Based on data from the phase 3 trial, which compared aflibercept, bevacizumab, and ranibizumab, investigators concluded they had little confidence for recommending bevacizumab treatment as equivalent to either of the other anti-VEGF therapies examined.

“Bevacizumab may or may not be worse than ranibizumab or aflibercept. For patients managed as in this study, we would have low confidence in recommending bevacizumab treatment as equivalent to ranibizumab and aflibercept over 100 weeks,” said Philip Hykin, MBBS, a consultant in ophthalmology at London Medical.

Presented at the American Academy of Ophthalmology (AAO) 2019 Annual Meeting in San Francisco, LEAVO was a phase 3, multicenter, double-masked, randomized, controlled, non-inferiority trial examining the clinical and cost effectiveness of the 3 anti-VEGF treatments over the course of 2 years. A total of 463 patients were included in the study and they were randomized in a 1:1:1 ratio.

The primary endpoint measure of the study was change in BCVA ETDRS letter score from baseline to 100 weeks in the study eye. Secondary endpoints included proportion of patients gaining 10 or more and 15 or more letters, the proportion of patients losing less than 15 or 30 more letters at week 100, change in OCT central subfield thickness from baseline to week 52 and 100 weeks, the number of injections performed in the study eye at 100 weeks, and local and systemic side effects.

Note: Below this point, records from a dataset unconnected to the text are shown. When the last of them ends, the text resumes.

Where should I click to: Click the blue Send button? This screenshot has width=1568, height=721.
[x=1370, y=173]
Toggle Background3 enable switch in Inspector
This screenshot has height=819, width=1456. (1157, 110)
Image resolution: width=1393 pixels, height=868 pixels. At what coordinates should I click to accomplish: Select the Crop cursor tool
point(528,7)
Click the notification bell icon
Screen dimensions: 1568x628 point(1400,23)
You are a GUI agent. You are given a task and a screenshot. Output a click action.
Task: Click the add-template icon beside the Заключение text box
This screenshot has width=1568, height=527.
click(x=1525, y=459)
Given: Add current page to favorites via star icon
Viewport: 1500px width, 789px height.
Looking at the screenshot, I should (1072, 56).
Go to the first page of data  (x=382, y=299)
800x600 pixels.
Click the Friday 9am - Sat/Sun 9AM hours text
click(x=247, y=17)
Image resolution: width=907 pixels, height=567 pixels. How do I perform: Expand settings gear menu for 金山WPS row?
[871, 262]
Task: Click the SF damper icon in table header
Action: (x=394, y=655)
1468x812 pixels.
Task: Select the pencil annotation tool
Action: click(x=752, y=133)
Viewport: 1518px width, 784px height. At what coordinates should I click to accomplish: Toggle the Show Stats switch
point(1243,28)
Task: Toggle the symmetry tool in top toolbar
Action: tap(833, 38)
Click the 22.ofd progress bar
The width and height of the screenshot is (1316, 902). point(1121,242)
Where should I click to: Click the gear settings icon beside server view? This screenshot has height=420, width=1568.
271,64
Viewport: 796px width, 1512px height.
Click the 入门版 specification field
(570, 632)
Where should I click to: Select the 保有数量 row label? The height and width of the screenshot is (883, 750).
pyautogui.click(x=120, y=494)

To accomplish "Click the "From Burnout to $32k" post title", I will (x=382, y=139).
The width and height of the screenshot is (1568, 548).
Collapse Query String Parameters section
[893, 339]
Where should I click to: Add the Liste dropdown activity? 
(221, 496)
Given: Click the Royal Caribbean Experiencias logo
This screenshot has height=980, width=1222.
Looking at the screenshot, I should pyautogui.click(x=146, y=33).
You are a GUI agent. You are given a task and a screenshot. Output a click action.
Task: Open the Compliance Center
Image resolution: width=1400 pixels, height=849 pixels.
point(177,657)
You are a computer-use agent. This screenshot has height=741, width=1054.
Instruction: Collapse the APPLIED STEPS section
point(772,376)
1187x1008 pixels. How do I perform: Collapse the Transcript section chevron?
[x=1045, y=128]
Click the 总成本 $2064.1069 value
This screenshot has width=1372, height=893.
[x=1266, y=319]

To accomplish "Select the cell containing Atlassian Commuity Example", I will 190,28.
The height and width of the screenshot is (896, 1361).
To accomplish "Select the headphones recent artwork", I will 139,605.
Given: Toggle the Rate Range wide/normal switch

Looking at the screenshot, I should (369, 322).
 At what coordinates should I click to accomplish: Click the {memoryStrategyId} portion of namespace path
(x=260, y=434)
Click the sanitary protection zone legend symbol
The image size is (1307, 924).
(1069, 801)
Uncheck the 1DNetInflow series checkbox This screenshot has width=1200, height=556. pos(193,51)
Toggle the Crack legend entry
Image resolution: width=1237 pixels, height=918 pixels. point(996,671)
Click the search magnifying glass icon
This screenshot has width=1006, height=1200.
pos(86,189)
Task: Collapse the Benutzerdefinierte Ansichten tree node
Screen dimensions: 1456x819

A total of 155 patients were randomized to receive ranibizumab, 154 received aflibercept, and 154 received bevacizumab. Baseline characteristics were similar across all 3 arms of the study. At 100 weeks, the mean gain in BCVA with ranibizumab was 12.5 compared to 15.1 with aflibercept and 9.8 with bevacizumab.

In the intent-to-treat analysis, investigators found bevacizumab was not non-inferior to ranibizumab(95% CI: -1.73 (-6.12, 2.67)). Additionally, investigators noted aflibercept was non-inferior to ranibizumab, but it was not superior (95% CI: 2.23 (-2.17, 6.13)). Additionally, investigators noted less injections at week 100 among those who received aflibercept(9.8) compared to bevacizumab(11.5) and ranibizumab(11.8). Based on results, investigators concluded bevacizumab was not non-inferior to ranibizumab at 100 weeks, aflibercept was non-inferior to ranibziumab but not superior, and bevacizumab was not non-inferior to aflibercept at 52 weeks.

This study, “A Multicentre Phase 3 Double-Masked Randomised Controlled Non-Inferiority Trial Comparing the Clinical and Cost Effectiveness of Lucentis vs. Eylea vs. Avastin In Macula Oedema Due To Central Retinal Vein Occlusion (LEAVO),” was presented at AAO 2019.